Improvisation is one of the basic elements that sets jazz apart from other types of music. The unifying moments in improvisation that take place in live performance are understood to encompass the performer, the listener, and the physical space that the performance takes place in. Even if improvisation is also found outside of jazz, it may be that no other music relies so much on the art of "composing in the moment", demanding that every musician rise to a certain level of creativity that may put the performer in touch with his or her unconscious as well as conscious states. The educational use of improvised jazz recordings is widely acknowledged. They offer a clear value as documentation of performances despite their perceived limitations. With these available, generations of jazz musicians are able to implicate styles and influences in their performed new improvisations. Many varied scales and their modes can be used in improvisation. They are often not written down in the process, but they help musicians practice the jazz idiom.

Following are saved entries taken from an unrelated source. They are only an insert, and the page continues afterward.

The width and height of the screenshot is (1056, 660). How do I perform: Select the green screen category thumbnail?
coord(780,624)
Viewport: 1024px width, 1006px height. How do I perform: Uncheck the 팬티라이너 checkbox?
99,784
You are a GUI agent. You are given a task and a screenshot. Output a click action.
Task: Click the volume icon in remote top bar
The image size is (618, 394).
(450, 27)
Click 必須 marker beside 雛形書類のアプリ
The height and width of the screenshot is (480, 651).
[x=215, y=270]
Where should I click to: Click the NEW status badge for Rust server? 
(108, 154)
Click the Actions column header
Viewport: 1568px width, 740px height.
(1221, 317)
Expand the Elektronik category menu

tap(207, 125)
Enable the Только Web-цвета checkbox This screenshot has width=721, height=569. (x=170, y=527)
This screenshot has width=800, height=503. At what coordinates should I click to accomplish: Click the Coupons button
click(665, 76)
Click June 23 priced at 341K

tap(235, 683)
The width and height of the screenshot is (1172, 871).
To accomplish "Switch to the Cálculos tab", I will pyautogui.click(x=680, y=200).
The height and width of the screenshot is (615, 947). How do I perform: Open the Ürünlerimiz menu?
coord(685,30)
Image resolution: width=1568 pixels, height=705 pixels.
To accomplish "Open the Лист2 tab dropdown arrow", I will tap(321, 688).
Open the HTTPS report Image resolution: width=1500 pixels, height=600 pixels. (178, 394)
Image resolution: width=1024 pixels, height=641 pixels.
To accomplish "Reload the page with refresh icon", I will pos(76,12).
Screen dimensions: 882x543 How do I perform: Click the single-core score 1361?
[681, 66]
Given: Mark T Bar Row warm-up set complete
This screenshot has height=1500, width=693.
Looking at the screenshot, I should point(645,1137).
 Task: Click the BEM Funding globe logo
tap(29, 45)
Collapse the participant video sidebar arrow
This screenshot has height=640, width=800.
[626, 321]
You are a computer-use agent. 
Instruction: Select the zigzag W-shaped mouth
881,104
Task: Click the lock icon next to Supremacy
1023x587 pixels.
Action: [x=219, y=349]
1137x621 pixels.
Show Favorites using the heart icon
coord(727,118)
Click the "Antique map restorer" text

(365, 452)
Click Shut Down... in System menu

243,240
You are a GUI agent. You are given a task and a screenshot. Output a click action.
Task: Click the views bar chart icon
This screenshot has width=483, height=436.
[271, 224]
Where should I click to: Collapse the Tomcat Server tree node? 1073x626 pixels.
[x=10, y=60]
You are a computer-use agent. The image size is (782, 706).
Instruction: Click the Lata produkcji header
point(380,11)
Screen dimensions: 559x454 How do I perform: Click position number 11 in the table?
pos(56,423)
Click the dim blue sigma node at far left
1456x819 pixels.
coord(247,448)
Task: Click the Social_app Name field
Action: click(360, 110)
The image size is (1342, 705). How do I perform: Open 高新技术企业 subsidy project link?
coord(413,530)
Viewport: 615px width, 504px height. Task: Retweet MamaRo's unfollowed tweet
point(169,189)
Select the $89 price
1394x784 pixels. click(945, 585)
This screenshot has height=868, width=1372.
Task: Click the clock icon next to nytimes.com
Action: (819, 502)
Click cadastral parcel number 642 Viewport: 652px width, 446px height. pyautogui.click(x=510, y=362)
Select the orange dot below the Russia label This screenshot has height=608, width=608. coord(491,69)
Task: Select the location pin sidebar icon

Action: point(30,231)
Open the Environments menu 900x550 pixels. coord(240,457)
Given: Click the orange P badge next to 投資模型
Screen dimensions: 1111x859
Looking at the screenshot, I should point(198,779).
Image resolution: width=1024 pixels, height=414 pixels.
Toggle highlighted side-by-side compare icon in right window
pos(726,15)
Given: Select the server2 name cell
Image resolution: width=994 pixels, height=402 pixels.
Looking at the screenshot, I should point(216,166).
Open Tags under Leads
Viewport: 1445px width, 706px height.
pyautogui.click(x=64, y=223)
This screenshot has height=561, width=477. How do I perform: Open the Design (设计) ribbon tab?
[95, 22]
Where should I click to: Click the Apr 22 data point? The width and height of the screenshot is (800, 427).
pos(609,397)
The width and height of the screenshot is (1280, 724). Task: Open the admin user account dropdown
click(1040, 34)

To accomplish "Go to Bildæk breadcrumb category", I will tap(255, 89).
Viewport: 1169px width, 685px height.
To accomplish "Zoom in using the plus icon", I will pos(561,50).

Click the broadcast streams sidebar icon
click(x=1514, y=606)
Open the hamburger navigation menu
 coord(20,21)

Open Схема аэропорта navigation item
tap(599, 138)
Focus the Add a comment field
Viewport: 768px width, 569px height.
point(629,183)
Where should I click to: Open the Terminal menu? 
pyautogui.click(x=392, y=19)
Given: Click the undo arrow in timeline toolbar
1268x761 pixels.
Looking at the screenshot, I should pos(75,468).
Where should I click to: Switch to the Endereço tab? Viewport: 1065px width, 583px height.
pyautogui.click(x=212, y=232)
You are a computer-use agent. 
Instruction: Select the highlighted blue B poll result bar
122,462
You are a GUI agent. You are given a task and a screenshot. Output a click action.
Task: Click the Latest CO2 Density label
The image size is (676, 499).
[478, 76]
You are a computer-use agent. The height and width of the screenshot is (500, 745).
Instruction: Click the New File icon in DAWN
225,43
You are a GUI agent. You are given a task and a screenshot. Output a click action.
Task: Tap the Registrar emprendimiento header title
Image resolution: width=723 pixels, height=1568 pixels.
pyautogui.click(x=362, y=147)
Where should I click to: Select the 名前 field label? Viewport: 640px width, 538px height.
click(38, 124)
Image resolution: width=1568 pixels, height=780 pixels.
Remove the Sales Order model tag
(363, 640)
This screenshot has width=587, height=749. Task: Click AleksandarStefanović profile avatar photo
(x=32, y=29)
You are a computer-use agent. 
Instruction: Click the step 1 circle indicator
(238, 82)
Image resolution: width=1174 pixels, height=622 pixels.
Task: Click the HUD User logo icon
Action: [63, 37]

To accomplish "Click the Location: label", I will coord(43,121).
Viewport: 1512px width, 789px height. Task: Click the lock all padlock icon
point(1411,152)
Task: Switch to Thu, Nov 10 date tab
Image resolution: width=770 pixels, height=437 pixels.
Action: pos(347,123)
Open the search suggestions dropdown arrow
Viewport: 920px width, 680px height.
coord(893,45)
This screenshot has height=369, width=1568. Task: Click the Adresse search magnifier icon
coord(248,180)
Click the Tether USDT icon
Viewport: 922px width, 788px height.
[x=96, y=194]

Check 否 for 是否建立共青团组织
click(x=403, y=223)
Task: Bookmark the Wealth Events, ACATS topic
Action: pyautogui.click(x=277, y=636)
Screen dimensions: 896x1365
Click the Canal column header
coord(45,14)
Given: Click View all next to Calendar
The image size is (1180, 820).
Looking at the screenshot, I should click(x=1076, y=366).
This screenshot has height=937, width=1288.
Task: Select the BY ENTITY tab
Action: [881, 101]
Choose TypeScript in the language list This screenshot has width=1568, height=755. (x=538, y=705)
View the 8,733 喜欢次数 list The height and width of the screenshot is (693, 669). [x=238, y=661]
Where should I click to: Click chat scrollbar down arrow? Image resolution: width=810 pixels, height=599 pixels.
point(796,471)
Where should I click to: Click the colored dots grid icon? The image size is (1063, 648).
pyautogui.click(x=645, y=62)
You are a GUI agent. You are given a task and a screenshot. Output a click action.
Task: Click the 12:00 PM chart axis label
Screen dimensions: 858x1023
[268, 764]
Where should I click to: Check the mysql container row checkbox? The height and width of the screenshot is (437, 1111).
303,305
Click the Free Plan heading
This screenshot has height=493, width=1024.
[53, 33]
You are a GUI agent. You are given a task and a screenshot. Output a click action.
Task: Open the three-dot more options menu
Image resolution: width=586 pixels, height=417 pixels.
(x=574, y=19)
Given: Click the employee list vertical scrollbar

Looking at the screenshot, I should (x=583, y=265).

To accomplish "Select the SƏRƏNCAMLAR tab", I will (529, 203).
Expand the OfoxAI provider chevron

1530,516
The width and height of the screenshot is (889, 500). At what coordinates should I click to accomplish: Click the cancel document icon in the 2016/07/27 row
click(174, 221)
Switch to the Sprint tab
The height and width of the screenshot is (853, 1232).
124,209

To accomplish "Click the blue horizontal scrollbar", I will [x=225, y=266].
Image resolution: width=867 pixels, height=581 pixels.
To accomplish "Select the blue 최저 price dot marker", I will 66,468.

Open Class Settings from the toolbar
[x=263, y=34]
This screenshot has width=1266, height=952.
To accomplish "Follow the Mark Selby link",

A common view of what a jazz soloist does could be expressed thus: as the harmonies go by, he selects notes from each chord, out of which he fashions a melody. He is free to embellish by means of passing and neighbor tones, and he may add extensions to the chords, but at all times a good improviser must follow the changes. ... [However], a jazz musician really has several options: he may reflect the chord progression exactly, he may "skim over" the progression and simply decorate with notes from the key of the piece (parent musical scale), or he may fashion his own voice-leading, using his intuition and listening experience, which may clash at some points with the chords the rhythm section is playing.

===Folk music===
Certain folk music traditions, including Irish fiddle music, old-time music, traditional blues and bluegrass music, commonly include improvised sections. In bluegrass, short improvised solos are called "breaks" and they are performed during specific sections of a tune. As an example, in a song, a break might be performed at the end of each chorus, and each break within that song would be performed by a different musician. Certain bluegrass tunes are known as "breakdowns"; those are pieces that are entirely composed of instrumental breaks from start to end, where different musicians take turns improvising.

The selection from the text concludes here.